# STATED PROBLEM 1
In the records, begin at the line that has "Click the Sink Hole Diameter heading" and stop after the line that has "Viewport: 720px width, 360px height. tap(186, 277)". Write those lines out again, substituting "title" for every "heading" and leaving everything else unchanged.

# TEXT SECTION
[start]
[proofplan]
We use the definition of [uniform integrability](/page/Uniform%20Integrability) by two uniform estimates: boundedness in $L^1(E)$ and absolute continuity of the integrals over small measurable sets. For the linear-combination family, the pointwise triangle inequality bounds $|af+bg|$ by $|a||f|+|b||g|$, so both estimates split into the corresponding estimates for $\mathcal F$ and $\mathcal G$. For the dominated family $\mathcal H$, each $h\in\mathcal H$ is controlled almost everywhere by some $f\in\mathcal F$, and monotonicity of the integral transfers both uniform estimates from $\mathcal F$ to $\mathcal H$.
[/proofplan]
[step:Record the uniform integrability estimates for the two original families]
We use the standard definition of uniform integrability: a family $\mathcal A\subset L^1(E,\mathcal E,\mu)$ is uniformly integrable if
\begin{align*}
\sup_{u\in\mathcal A}\int_E |u|\,d\mu(x)<\infty
\end{align*}
and, for every $\varepsilon>0$, there exists $\delta>0$ such that every $A\in\mathcal E$ with $\mu(A)<\delta$ satisfies
\begin{align*}
\sup_{u\in\mathcal A}\int_A |u|\,d\mu(x)<\varepsilon.
\end{align*}
Here the supremum over an empty indexing family is interpreted as $0$.
[end]
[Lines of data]
[start]
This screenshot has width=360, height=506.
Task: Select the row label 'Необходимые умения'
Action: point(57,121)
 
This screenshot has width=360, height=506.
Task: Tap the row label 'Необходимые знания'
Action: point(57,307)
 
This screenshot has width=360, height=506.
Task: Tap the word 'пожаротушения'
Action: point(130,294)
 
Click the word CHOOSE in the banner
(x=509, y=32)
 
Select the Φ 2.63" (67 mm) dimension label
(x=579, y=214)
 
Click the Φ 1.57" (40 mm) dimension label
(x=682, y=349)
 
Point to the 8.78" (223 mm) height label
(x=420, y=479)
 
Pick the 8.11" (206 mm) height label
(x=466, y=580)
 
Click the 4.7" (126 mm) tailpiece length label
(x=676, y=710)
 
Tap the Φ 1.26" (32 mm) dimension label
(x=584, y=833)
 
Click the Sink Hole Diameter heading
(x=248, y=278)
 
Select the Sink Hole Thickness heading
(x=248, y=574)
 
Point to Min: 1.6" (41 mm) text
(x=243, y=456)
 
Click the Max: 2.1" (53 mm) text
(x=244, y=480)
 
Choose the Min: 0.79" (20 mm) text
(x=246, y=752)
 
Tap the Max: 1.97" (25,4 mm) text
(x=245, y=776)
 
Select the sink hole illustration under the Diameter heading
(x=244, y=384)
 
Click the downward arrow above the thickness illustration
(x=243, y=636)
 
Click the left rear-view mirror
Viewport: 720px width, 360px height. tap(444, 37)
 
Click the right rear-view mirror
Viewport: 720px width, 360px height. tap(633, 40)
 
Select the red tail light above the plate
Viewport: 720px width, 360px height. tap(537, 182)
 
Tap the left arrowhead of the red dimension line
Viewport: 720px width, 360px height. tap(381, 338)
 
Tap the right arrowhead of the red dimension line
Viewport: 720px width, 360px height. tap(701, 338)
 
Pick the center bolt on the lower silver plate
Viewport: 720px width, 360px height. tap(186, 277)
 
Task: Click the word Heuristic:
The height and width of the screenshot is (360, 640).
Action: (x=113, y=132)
[end]
# STATED PROBLEM 2
Name every family of functions that the uniform integrability text denotes by a calligraphic letter.

# EXPECTED OUTPUT 1
Click the Sink Hole Diameter title
(x=248, y=278)
 
Select the Sink Hole Thickness title
(x=248, y=574)
 
Point to Min: 1.6" (41 mm) text
(x=243, y=456)
 
Click the Max: 2.1" (53 mm) text
(x=244, y=480)
 
Choose the Min: 0.79" (20 mm) text
(x=246, y=752)
 
Tap the Max: 1.97" (25,4 mm) text
(x=245, y=776)
 
Select the sink hole illustration under the Diameter title
(x=244, y=384)
 
Click the downward arrow above the thickness illustration
(x=243, y=636)
 
Click the left rear-view mirror
Viewport: 720px width, 360px height. tap(444, 37)
 
Click the right rear-view mirror
Viewport: 720px width, 360px height. tap(633, 40)
 
Select the red tail light above the plate
Viewport: 720px width, 360px height. tap(537, 182)
 
Tap the left arrowhead of the red dimension line
Viewport: 720px width, 360px height. tap(381, 338)
 
Tap the right arrowhead of the red dimension line
Viewport: 720px width, 360px height. tap(701, 338)
 
Pick the center bolt on the lower silver plate
Viewport: 720px width, 360px height. tap(186, 277)

# EXPECTED OUTPUT 2
$\mathcal F$, $\mathcal G$, $\mathcal H$, $\mathcal A$